La question est maintenant de savoir ce qu’elle-même, Mme de Sévigné, gagne à la découverte, ayant fait, je pense, par sa vie trop d’honneur à la femme, et par cette admirable correspondance trop d’honneur à la gloire littéraire de la France, pour qu’on admette un instant qu’elle y puisse perdre. Sans doute il n’était pas à croire que le nouveau manuscrit, non plus que le Grosbois dans son temps, nous révélât une Mme de Sévigné nouvelle. Il serait même téméraire d’espérer que jamais, et quelque surprise que l’avenir nous ménage encore, les recherches de l’érudition dussent ramener à la lumière quelqu’une de ces pages resplendissantes où Mme de Sévigné, sans effort et sans prétention, comme par l’effet d’une aisance aristocratique et d’une grâce légère qu’on ne trouve qu’en elle, s’égale, quand elle ne les surpasse pas, aux maîtres de l’art de penser et d’écrire. Il y a des privilèges pour les morceaux d’éclat. Le hasard vaut mieux que sa réputation : c’est un aveugle plus clairvoyant qu’on ne pense et qui les laisse rarement périr ou dormir dans un trop long oubli. L’édition qu’il y a tantôt cent ans dom Déforis publia des sermons de Bossuet ne s’est guère enrichie qu’en volume, après tant de travaux dont les sermons depuis lors ont été l’objet. Ainsi deux ou trois cents lettres inédites, publiées dans ce siècle, ont ajouté beaucoup au plaisir des lecteurs, peu de chose à la réputation de Mme de Sévigné. C’est que, comme on l’a très bien dit, « en littérature, quatre lignes de prose ou de vers classent un écrivain presque sans retour, » et les véritablement grands écrivains tiennent tout entiers dans les quatre lignes. Prenez-les où vous voudrez :

« j’ai été à cette noce de Mlle de Louvois ; que vous dirai-je ? Magnificence, illustration, toute la France, habits rabattus et rebrochés d’or, pierreries, brasiers de feu et de fleurs, embarras de carrosses, cris dans la rue, flambeaux allumés, reculemens et gens roués ; enfin le tourbillon, la dissipation, les demandes sans réponse, les complimens sans savoir ce que l’on dit, les civilités sans savoir à qui l’on parle, les pieds entortillés dans les queues : du milieu de tout cela, il sortit quelques questions de votre santé, où, ne m’étant pas assez pressée de répondre, ceux qui les faisaient sont demeurés dans l’ignorance et dans l’indifférence de ce qui en est . O vanité des vanités ! »

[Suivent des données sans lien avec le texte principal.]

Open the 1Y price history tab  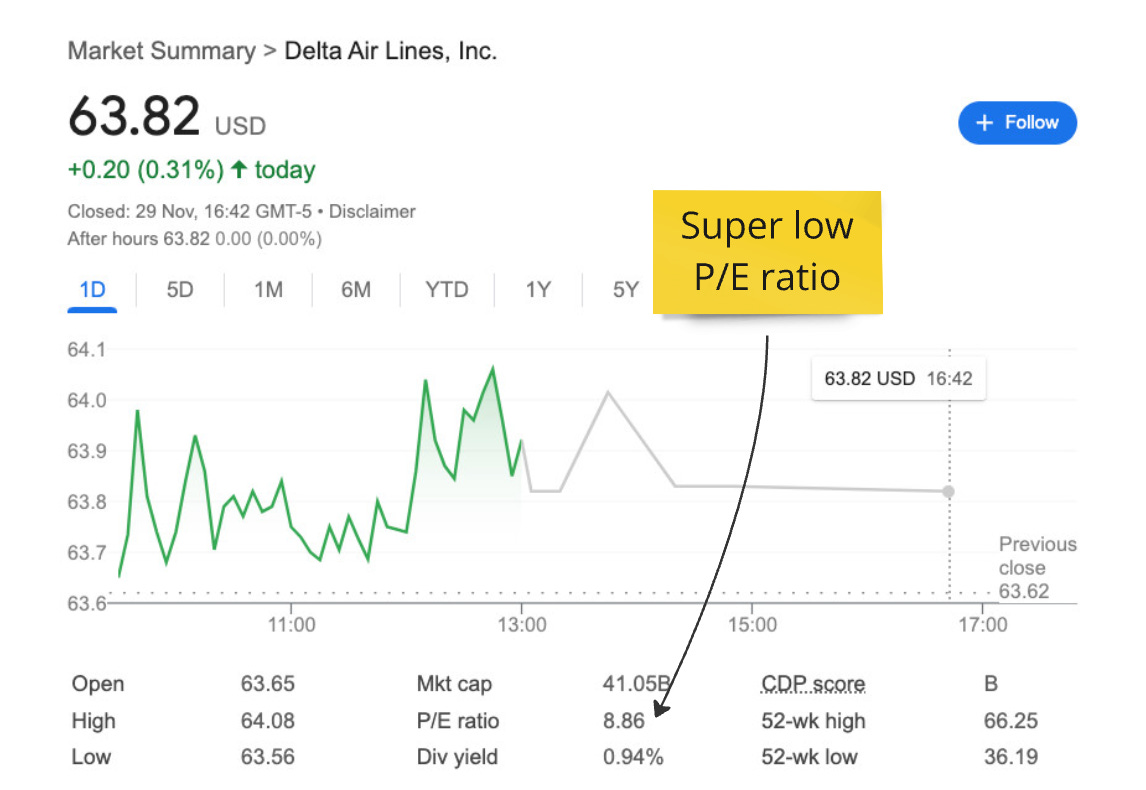click(x=537, y=289)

La marque y est; vous la retrouverez ailleurs, ce seront d’autres peintures, ce sera le même pinceau, le pinceau de Saint-Simon, mais combien moins chargé de couleur, combien plus sobre et combien plus souple à suivre le mouvement ondoyant, l’aspect divers et changeant de la scène! Et c’est pourquoi, si les additions, si les corrections que ces découvertes récentes ont permis de faire au texte de Mme de Sévigné dissipent évidemment bien des obscurités et sur nombre de points répandent certainement des clartés précieuses, il y va bien moins de sa réputation littéraire que de notre connaissance plus exacte de sa personne peut-être, et surtout de l’histoire de son temps.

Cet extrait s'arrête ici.